* _Prompt_:
Nothing outside the stretch is wanted. Repeat exactly the lines of the listing below from the one that contains "This screenshot has width=2324, height=1581." through the one that contains "You are a computer-use agent. The", both ends included.
[Records to process Boundary: Start]
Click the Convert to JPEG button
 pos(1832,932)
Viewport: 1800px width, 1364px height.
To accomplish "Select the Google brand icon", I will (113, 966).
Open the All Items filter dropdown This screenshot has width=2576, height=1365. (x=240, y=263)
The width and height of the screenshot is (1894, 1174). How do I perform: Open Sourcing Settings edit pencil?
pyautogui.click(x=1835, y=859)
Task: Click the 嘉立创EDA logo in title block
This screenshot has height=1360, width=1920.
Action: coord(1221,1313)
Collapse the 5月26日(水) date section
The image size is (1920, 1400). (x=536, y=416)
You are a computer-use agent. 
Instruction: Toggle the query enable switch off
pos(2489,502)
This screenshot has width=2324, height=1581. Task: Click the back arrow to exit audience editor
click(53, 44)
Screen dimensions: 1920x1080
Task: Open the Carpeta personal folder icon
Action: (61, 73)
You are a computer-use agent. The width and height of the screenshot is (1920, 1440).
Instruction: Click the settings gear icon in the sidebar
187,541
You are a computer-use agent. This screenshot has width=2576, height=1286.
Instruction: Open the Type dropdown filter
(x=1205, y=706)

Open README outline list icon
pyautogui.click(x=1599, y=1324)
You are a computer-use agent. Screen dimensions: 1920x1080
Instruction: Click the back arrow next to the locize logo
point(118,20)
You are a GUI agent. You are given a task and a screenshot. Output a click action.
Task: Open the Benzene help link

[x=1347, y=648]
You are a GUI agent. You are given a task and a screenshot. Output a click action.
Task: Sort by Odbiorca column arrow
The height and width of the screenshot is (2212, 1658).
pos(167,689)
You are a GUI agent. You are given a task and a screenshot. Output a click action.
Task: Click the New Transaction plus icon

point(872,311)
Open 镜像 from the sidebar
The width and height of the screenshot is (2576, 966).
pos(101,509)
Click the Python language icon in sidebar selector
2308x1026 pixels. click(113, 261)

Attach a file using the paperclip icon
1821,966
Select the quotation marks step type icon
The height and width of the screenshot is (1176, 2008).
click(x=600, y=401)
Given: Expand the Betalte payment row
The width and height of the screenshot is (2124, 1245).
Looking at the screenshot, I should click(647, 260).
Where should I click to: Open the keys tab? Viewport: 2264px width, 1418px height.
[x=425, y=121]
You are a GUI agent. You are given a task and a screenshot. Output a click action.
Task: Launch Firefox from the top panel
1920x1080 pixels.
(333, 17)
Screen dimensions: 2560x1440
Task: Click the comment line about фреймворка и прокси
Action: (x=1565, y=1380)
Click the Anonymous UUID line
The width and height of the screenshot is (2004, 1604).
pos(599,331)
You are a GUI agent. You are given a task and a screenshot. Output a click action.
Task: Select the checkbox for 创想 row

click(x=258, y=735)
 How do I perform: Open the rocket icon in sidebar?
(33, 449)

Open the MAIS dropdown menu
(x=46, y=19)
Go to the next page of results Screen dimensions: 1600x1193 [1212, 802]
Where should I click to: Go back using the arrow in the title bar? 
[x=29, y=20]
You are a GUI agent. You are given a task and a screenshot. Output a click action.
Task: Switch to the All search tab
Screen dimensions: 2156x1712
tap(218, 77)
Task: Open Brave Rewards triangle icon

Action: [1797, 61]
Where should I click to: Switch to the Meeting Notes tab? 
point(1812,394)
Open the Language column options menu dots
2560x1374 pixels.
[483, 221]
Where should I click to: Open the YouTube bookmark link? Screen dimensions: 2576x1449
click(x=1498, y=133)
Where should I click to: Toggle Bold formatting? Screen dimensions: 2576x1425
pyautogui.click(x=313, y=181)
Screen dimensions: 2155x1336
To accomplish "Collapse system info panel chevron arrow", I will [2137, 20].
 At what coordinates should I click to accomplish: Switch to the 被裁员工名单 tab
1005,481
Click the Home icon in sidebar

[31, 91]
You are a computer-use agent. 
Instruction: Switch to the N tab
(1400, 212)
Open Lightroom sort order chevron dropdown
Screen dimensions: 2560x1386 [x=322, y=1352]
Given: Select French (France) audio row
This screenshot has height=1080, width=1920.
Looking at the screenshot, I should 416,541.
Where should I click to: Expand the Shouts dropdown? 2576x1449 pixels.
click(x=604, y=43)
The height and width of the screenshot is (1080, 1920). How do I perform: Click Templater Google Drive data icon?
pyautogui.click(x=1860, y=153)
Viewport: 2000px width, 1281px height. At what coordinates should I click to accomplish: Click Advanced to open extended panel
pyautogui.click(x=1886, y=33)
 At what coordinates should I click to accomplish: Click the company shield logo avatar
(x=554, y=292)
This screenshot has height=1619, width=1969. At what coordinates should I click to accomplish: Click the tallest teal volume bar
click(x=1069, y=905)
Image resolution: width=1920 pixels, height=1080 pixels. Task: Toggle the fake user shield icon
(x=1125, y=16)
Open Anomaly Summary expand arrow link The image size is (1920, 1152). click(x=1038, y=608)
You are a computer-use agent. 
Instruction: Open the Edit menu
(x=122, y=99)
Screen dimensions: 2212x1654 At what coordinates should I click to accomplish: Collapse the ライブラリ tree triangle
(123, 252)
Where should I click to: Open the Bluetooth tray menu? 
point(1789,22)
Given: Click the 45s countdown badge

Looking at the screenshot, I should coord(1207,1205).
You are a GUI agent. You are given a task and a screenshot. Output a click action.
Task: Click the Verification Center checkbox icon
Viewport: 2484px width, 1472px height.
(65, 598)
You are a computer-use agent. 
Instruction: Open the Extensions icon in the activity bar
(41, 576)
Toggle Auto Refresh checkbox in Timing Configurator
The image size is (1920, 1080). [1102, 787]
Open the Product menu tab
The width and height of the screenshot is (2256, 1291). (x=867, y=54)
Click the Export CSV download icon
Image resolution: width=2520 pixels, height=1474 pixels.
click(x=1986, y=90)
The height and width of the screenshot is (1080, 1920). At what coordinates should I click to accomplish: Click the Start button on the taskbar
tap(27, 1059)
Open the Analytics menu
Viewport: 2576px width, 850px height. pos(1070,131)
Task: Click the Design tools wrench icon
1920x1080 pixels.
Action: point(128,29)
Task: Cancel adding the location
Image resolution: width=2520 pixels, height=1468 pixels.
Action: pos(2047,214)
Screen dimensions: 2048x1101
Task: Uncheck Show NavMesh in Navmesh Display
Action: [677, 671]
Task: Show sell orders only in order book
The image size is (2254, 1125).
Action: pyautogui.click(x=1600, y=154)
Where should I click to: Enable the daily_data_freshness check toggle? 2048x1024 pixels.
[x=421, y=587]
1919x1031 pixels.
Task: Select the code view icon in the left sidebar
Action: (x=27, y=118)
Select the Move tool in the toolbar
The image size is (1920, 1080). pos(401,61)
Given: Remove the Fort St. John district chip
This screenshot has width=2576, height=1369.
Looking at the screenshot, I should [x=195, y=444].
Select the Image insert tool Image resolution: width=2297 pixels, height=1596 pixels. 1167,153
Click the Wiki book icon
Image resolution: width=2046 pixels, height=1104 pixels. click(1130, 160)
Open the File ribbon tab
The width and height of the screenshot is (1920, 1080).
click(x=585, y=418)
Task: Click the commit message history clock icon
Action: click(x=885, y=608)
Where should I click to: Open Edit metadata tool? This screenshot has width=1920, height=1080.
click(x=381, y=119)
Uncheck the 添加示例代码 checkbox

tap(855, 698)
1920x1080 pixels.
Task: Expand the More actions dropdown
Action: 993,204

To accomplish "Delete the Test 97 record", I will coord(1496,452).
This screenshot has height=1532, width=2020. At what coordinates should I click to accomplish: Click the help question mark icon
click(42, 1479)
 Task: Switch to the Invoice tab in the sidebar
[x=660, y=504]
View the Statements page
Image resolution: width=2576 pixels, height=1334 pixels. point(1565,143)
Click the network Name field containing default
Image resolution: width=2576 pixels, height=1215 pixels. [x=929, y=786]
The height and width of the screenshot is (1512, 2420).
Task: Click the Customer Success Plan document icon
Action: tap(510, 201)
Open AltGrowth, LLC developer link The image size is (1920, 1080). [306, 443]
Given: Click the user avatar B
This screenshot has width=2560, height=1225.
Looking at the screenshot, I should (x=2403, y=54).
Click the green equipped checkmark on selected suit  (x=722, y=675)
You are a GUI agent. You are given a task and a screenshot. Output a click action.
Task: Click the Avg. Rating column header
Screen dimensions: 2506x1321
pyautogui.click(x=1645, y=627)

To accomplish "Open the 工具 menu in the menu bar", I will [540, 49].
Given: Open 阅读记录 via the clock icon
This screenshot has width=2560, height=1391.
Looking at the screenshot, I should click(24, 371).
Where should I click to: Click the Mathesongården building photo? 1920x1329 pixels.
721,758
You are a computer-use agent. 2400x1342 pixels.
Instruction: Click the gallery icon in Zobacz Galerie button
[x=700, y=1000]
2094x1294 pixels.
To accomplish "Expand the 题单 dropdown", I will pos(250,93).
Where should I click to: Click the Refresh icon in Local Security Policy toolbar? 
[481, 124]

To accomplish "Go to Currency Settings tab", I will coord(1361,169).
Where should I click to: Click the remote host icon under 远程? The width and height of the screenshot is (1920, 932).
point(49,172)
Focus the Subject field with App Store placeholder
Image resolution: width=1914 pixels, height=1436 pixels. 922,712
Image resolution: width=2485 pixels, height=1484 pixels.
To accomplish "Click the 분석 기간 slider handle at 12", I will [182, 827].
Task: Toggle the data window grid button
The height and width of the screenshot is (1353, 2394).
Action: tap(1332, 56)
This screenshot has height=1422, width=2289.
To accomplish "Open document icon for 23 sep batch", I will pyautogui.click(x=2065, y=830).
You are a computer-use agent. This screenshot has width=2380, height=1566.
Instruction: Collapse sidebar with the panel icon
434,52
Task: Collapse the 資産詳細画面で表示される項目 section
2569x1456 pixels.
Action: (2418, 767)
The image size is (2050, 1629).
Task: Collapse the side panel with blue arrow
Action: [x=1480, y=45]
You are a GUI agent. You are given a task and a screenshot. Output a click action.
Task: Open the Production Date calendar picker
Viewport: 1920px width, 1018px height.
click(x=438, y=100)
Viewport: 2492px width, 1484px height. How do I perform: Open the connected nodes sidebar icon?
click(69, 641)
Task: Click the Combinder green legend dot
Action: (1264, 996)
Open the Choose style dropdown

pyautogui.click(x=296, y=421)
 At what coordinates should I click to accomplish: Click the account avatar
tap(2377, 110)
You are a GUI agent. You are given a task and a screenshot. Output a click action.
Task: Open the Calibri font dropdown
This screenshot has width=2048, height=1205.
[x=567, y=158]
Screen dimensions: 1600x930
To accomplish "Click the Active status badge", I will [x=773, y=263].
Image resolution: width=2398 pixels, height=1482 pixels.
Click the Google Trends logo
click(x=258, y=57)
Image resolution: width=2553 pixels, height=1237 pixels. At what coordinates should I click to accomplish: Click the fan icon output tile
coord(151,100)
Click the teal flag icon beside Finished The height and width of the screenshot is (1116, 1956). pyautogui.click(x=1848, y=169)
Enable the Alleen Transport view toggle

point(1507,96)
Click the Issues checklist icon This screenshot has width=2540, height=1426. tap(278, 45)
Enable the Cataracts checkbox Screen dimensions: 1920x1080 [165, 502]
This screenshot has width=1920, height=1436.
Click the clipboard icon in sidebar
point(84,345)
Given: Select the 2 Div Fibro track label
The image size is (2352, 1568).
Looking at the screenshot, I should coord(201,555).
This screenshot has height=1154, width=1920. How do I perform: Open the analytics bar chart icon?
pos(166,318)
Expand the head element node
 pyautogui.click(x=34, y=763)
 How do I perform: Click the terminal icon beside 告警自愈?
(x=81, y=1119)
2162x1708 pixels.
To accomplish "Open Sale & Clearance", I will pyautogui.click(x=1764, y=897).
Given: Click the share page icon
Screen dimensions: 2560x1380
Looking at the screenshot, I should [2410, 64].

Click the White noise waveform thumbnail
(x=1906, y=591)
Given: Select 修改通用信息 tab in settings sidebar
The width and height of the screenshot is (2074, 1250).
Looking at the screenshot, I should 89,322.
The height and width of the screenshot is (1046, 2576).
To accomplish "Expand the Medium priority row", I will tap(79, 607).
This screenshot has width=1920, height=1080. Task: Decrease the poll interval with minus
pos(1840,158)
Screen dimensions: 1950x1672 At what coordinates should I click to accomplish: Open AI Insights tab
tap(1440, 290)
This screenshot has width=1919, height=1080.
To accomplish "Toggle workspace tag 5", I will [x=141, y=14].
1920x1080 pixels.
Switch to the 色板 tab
[Records to process Boundary: End]
* _Task answer_:
This screenshot has width=2324, height=1581. Task: Click the back arrow to exit audience editor
click(53, 44)
Screen dimensions: 1920x1080
Task: Open the Carpeta personal folder icon
Action: (61, 73)
You are a computer-use agent. The width and height of the screenshot is (1920, 1440).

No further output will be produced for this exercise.